## Work to be completed
Copy the rows from the line containing "Click the Step" down to the end of the rows, replacing "page heading" with "section title" and leaving everything else unchanged.

## Given data

:::::

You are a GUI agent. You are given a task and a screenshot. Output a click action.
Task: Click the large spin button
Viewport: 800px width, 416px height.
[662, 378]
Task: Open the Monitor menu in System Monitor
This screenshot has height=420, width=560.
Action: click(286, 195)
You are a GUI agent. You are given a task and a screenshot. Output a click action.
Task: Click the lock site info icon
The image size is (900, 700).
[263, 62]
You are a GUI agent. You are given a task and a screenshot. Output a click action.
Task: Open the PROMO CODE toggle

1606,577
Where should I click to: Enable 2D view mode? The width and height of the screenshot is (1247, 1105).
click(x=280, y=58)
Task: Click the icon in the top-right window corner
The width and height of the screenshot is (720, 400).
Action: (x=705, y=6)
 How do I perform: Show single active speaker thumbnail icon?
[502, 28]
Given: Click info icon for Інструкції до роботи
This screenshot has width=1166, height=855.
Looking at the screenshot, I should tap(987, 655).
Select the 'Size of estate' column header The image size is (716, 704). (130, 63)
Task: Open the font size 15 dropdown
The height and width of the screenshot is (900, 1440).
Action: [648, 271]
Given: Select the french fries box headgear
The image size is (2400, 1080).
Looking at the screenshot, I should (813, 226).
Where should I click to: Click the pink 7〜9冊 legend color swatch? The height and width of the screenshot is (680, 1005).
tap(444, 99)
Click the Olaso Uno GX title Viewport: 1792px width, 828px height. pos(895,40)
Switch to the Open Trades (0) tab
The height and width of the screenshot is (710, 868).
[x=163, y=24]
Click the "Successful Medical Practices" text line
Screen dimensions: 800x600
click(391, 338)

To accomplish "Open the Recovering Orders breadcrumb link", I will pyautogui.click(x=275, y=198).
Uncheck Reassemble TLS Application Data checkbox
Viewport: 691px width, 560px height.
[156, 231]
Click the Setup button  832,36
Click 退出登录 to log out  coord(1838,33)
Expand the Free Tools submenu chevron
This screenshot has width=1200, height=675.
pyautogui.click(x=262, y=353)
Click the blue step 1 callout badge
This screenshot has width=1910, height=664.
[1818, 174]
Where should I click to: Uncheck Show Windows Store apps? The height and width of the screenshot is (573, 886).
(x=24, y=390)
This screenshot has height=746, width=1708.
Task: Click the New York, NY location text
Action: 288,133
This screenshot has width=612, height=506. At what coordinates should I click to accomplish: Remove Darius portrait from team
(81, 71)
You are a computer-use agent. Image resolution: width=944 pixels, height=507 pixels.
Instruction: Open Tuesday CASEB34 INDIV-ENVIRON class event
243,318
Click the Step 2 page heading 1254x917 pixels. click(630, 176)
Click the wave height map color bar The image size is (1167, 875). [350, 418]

:::::

## Exercise solution
Click the Step 2 section title 1254x917 pixels. click(630, 176)
Click the wave height map color bar The image size is (1167, 875). [350, 418]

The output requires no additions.